Show case of index methods you can apply

The package provides two lazily loaded datasets, they are ‘turvey’ and ‘synthetic_gfk’. The first dataset provides price and quantity information for products with a unique ID. The second dataset provides price and quantity information for products with a unique ID, however it also includes de-identified characteristics.

Note for this example we do not provide a window length, therefore the index is calculated over the whole dataset.

str(turvey)
#> 'data.frame':    176 obs. of  4 variables:
#>  $ month    : Date, format: "1970-01-31" "1970-01-31" ...
#>  $ commodity: Factor w/ 5 levels "Apples","Grapes",..: 1 2 3 1 2 3 1 2 3 1 ...
#>  $ price    : num  1.14 2.48 1.3 1.17 2.75 1.25 1.17 5.07 1.21 1.4 ...
#>  $ quantity : int  3086 82 10266 3765 35 9656 4363 9 7940 4842 ...

library(ggplot2)

index_methods <- c("TPD","GEKS-T","GEKS-J","GEKS-F")

start_run_time <- Sys.time()
turvey_multilats <- lapply(index_methods, function(index_method){
  
  
  temp_index <- multilateral(period = turvey$month,
                             id = turvey$commodity,
                             price = turvey$price,
                             quantity = turvey$quantity,
                             index_method = index_method)
  
  #For identification in plot
  temp_index$index$type <- index_method
  
  return(temp_index$index)  
})
end_run_time <- Sys.time()


turvey_multilats <- do.call(rbind,turvey_multilats)

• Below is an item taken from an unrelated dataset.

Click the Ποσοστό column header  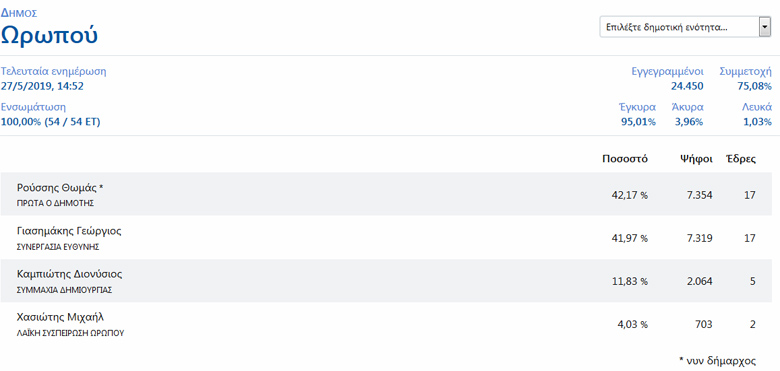tap(624, 159)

plot <- ggplot(turvey_multilats)+geom_line(aes(x = period, y = index, colour = type))

print(plot)

Below indicates the time taken to run all four index methods above, highlighting efficiency of calculation

print(end_run_time-start_run_time)
#> Time difference of 8.334987 secs

Data sources with features

The above methods could also be applied to this dataset

str(synthetic_gfk)
#> 'data.frame':    5509 obs. of  15 variables:
#>  $ month_num : int  0 1 2 3 4 5 6 7 8 9 ...
#>  $ char11    : Factor w/ 10 levels "brand_a","brand_b",..: 1 1 1 1 1 1 1 1 1 1 ...
#>  $ char1     : num  10.6 10.6 10.6 10.6 10.6 10.6 10.6 10.6 10.6 10.6 ...
#>  $ char2     : int  16006 16006 16006 16006 16006 16006 16006 16006 16006 16006 ...
#>  $ char3     : Factor w/ 19 levels "val_a","val_b",..: 18 18 18 18 18 18 18 18 18 18 ...
#>  $ char4     : Factor w/ 4 levels "val_a","val_b",..: 1 1 1 1 1 1 1 1 1 1 ...
#>  $ char5     : Factor w/ 5 levels "val_a","val_b",..: 1 1 1 1 1 1 1 1 1 1 ...
#>  $ char6     : Factor w/ 88 levels "FBOK6552","GR3000",..: 49 49 49 49 49 49 49 49 49 49 ...
#>  $ char7     : Factor w/ 3 levels "AAA","BBB","CCC": 3 3 3 3 3 3 3 3 3 3 ...
#>  $ char8     : Factor w/ 2 levels "100M","150D": 2 2 2 2 2 2 2 2 2 2 ...
#>  $ char9     : Factor w/ 4 levels "A100","A450",..: 3 3 3 3 3 3 3 3 3 3 ...
#>  $ char10    : Factor w/ 5 levels "abb","bbb","bhy",..: 5 5 5 5 5 5 5 5 5 5 ...
#>  $ prodid_num: int  3 3 3 3 3 3 3 3 3 3 ...
#>  $ quantity  : int  280 126 148 56 69 43 22 21 9 17 ...
#>  $ value     : int  196420 85312 95920 38552 47397 28303 14812 13701 6304 10651 ...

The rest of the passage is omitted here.